Externalia considers that both the Information Security that it treats and the Provision of IT Services to its Customers is a fundamental part of its business and, therefore, a Management System has been developed and implemented, in accordance with the requirements of the Standards ISO / IEC 27001, ISO IEC 27701 and ISO / IEC 20000-1 as an organizational and methodological support to undertake the path of Continuous Improvement through:
- The taking of technical and organizational measures necessary to protect the availability, confidentiality and integrity of the information as well as the privacy of all personal data processing that is carried out.
- Restrict and control access to information and the means for its treatment.
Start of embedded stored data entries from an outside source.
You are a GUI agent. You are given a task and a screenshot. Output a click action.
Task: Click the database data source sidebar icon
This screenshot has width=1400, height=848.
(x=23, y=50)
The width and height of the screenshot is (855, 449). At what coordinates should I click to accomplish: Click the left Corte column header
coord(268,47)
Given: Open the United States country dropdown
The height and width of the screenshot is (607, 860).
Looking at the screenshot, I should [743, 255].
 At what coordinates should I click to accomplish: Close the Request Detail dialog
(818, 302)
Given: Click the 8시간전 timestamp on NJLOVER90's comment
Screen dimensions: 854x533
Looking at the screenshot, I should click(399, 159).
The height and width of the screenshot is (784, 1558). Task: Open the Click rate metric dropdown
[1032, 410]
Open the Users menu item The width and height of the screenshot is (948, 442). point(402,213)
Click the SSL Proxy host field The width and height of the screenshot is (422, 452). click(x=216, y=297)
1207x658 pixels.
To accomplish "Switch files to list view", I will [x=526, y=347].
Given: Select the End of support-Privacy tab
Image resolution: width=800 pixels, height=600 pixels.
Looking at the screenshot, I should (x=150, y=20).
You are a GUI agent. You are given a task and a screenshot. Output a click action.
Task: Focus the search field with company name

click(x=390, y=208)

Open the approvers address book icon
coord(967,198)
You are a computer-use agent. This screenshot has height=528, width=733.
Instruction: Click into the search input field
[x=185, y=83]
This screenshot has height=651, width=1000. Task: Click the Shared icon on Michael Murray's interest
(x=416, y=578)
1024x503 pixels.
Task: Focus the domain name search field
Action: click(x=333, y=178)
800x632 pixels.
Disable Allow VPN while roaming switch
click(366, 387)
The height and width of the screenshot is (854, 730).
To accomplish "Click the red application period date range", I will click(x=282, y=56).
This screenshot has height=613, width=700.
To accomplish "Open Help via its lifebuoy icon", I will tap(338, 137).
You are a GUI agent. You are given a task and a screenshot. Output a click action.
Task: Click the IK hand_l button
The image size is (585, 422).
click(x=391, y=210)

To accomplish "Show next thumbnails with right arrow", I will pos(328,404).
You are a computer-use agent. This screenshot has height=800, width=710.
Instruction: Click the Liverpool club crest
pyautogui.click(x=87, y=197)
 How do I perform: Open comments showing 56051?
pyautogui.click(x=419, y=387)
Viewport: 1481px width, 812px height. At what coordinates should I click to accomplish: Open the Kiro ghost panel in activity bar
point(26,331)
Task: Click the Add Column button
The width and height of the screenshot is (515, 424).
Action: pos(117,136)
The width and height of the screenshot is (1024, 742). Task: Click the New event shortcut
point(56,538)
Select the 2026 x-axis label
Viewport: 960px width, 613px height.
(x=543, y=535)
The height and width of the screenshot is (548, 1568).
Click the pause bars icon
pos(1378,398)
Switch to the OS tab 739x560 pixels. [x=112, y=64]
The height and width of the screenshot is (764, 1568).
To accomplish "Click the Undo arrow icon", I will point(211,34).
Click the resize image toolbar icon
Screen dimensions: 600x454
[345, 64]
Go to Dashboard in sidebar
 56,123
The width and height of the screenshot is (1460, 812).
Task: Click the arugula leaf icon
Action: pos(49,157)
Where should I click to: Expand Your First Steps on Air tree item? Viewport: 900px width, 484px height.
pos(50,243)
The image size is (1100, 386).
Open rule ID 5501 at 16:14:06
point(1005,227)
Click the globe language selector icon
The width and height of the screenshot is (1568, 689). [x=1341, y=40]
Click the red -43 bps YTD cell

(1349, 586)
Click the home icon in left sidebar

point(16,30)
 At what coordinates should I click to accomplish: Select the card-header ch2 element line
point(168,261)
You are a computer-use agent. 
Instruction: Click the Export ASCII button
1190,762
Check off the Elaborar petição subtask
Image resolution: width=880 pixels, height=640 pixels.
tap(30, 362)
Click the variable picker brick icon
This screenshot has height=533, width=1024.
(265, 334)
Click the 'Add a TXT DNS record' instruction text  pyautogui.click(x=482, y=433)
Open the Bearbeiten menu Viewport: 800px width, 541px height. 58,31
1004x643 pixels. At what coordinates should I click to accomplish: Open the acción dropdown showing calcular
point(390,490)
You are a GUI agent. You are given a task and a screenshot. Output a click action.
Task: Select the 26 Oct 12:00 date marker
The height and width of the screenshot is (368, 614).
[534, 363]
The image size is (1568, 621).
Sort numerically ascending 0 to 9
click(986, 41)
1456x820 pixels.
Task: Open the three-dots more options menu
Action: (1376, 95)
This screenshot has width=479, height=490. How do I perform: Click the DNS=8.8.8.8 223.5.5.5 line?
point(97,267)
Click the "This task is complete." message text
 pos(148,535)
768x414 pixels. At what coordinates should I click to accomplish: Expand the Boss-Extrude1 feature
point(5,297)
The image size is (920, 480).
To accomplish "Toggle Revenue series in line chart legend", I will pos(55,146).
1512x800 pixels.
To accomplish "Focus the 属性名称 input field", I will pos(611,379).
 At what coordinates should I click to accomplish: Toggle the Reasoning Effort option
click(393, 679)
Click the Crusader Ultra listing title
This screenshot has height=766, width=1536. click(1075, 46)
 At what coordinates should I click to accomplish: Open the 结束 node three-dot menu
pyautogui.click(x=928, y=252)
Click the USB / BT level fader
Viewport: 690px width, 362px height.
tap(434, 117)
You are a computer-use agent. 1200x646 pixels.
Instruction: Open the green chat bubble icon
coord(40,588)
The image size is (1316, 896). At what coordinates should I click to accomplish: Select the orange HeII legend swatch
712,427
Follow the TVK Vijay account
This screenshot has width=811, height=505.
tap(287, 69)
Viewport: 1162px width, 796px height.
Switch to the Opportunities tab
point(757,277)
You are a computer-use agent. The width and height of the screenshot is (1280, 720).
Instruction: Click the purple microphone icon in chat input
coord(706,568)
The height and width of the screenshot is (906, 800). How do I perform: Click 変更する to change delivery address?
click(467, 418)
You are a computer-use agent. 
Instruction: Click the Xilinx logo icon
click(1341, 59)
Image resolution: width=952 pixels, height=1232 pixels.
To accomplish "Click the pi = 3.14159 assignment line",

- Meet the requirements of our clients regarding information security.
- Have means to prevent, manage and resolve security incidents.
- Ensure that the services are aligned with the needs of our customers and users
- Compliance with business, legal and regulatory requirements
- Provision of technically competent and properly trained staff to carry out the tasks with the required quality guarantees.
- The active participation of all staff based on the concept of self-management of the job and continuous training
- The provision of adequate material resources for the production process and in accordance with the degree of precision required.
- The establishment of the necessary measures to prevent, study and eliminate, whenever possible, the factors that may adversely affect the management of the Services
- The establishment of annual Objectives and the allocation of resources, both technical and material and human, for their realization, which guarantees the Continuous Improvement of the desired quality levels
- Improve communication between the staff involved in the provision of IT services and the clients and users of those services.
- Improve the effectiveness and efficiency of the internal processes of provision of the Services
The Management of Externalia, undertakes to lead this process and allocate the necessary resources to meet the requirements established in the Management System, meet customer requirements and achieve the objectives set.
Each employee is responsible for complying with this Policy and the requirements of the Management System as they apply to their work. Non compliance may be grounds for punishment.